Ans: O-PAD provides two advantages: (1) to reduce test complexity and the number of required reagents through pre-loaded reagents; and, (2) to provide a wet environment for moisture-sensitive analysis, e.g., paraquat detection. The relevant description is added to line 286 to 288. The comparison of O-PAD to paper based ELISA is also provided as revised in Table 1.

 

In table 1. the required antigen volume is 70 and 2 iL or μL? Please check again.

Ans: The typo is corrected accordingly.

In Figure 5 (a), the color of back ground (outer circlular area) is not uniform. Authors modified the image for calculate the intensity?

Ans: The images were all original. We substrated the signal in the background individually when calculating the intensity. The typos for the paraquat concentration in the photos of the previous version are also corrected.

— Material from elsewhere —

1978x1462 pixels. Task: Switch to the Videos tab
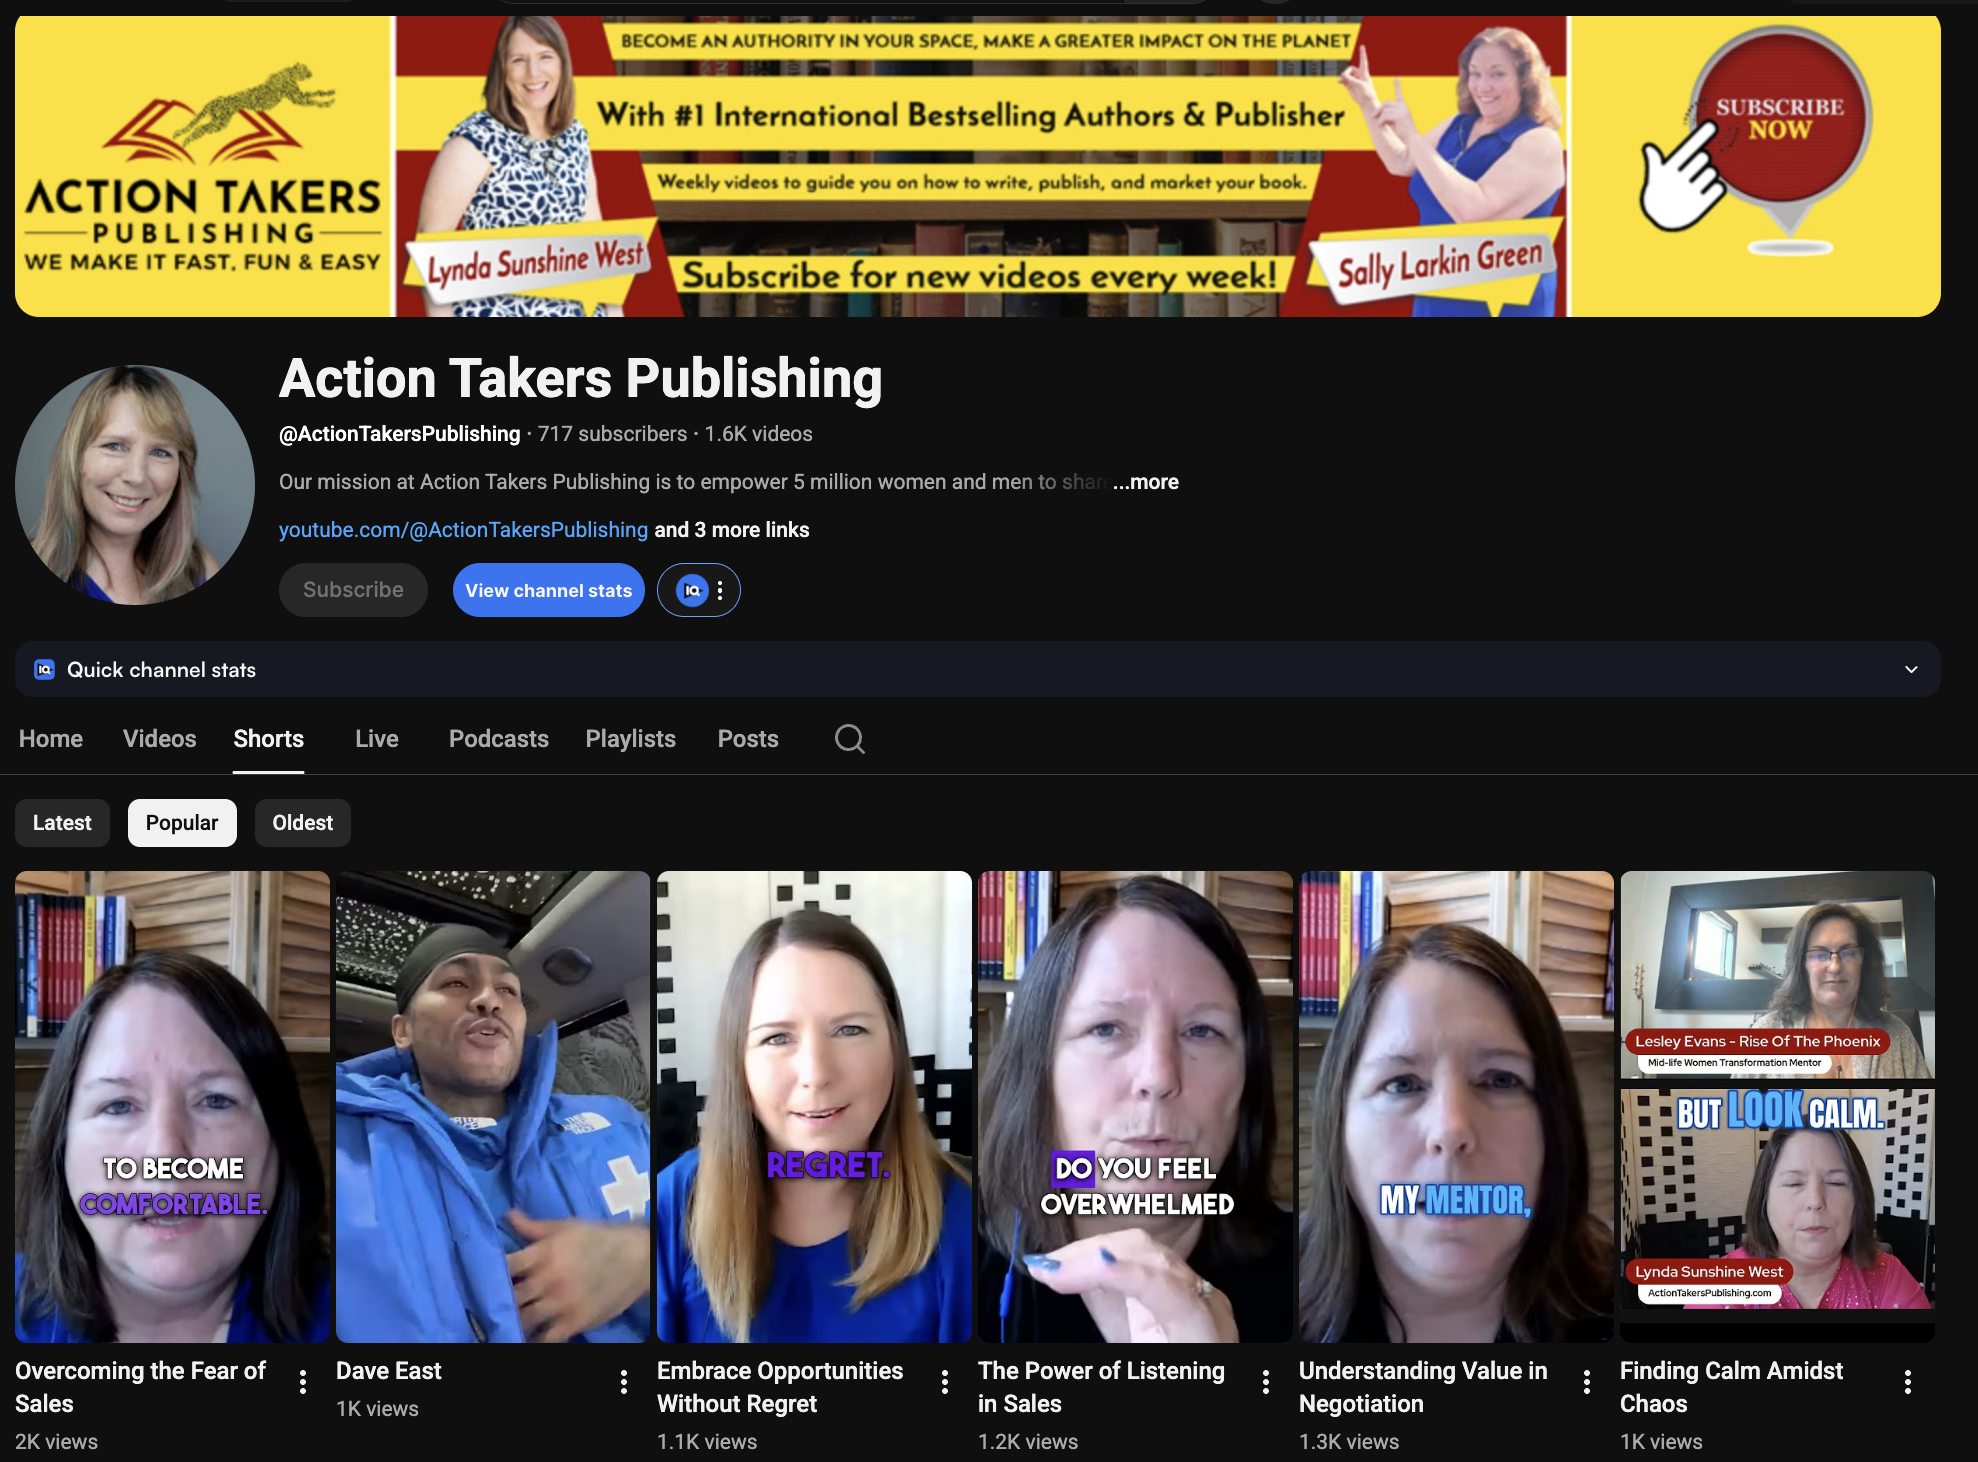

Comparign with Fig. 3 (b) and Fig 5 (b), title of y-axis is different: mean gray scale intensity and delta intensity. Is the calculating method different?

Ans: In Fig 3 (b), the y-axis should be delta gray scale intensity; in Fig 5 (b), the y-axis should be delta RGB intensity. We subtracted original test zone background values for each detection result to diminish background noise and analytical variation. To avoid confusion, the y-axis is revised as “Mean intensity (a.u)” in both Fig 3(b) and Fig 5 (b). The relevant description is added in our revised manuscript.

Author Response File: Author Response.docx

Reviewer 2 Report

The quality of the manuscript has been significantly improved. However, I have 1 further comment. Table 1: replace "ìL" with "μL".

Author Response

Reviewer 2:

The quality of the manuscript has been significantly improved. However, I have 1 further comment. Table 1: replace "ìL" with "μL".

Ans: The typo is corrected accordingly.

Author Response File: Author Response.docx

Round 3

Reviewer 1 Report

AUthors modified the manuscript according to the reviewer's comments. So I agree to publish this article in Diagnostics.